2. Stop the stigma around mental health by talking about it
The earliest signs of mental disorders start showing in childhood for half of the people who suffer from these diseases. Common illnesses such as anxieties or phobias are easy to spot, but depression, substance abuse disorders and some elements of psychosis can also be seen in children and teens. Parents should discuss these concerns with their pediatricians and kids. Punishing, threatening or shaming kids for their mood or personality disorders will only alienate them and cause more suffering for both kids and parents. Inquiring about how your child may be feeling in a respectful and genuinely curious way conveys empathy and supports a safe space for them to reveal their struggles at a time of need.
3. Hits to the head are hits to your health
Thanks to the pioneering research by neurophysiologist, Dr. Bennet Omalu, and his work to bring this knowledge to the forefront of public discourse, we know that there is no ‘safe’ head injury. Whether playing sports, horsing around with friends or accidentally knocking into something, head injuries and concussions can cause significant short and long term harm to the brain.
Kids need to be educated about the importance of good habits to protect their head. This means wearing a helmet any time a head injury can occur —even while riding a scooter or skateboard. And most importantly, if a head injury does occur, resting the brain is essential, until the brain is fully functional again. Resting the brain means no screens, no books, no significant activity until the brain fully heals. A second injury while the brain is trying to recover can cause significantly more damage than the initial injury. So make sure your kids know the importance of wearing a helmet, and if they do injure their head, they know how to treat it.
4. Processed foods put your kids in high risk
High calorie, low nutrition foods are everywhere. Mass produced foods with long shelf lives are convenient but awful for the body, and the effects are most pronounced in kids. Food technology has evolved rapidly over the past 70 years while humans have evolved much more slowly. The result is that kids who consume processed foods are at higher risk for cancer, heart disease, high blood pressure, and diabetes than those who do not eat processed foods. Hardening of heart arteries has been seen as early as in kids who are nine years old.
Additionally, red and processed meats are associated with higher cancer rates. So how about shifting to the organic bars and foods at the grocery stores? Nope.
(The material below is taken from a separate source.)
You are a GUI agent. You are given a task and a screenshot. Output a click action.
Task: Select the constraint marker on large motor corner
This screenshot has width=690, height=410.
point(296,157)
Those are also highly processed and often introduce a huge dose of sugar to young developing bodies. Stick to foods that have little to no processing such as whole fruits, vegetables or grains and you’ll see how much less irritable your kiddo will be without the sugar highs and lows that their bodies go through on a daily basis.
5. There’s no shortcut to washing your hands
The importance of basic hand hygiene (using soap and rubbing hands together for 20 seconds, then rinsing, and using a clean towel to dry) in the context of shared spaces or after using the bathroom to prevent the spread of communicable diseases has been well established. Certain illnesses such as Norovirus which has closed down camps and massive cruise ships, are passed by the fecal-oral route. That’s right, something that was in one person’s intestines get’s spread into your mouth after you touch something that they contaminated and the only way to avoid it is by meticulous hand hygiene. Similarly, transmission of the common cold and flu can be reduced with good hand hygiene.
By following these five-tips, going to the doctor will no longer be stressful for the family, and you’ll teach your children how to be proactive about their health.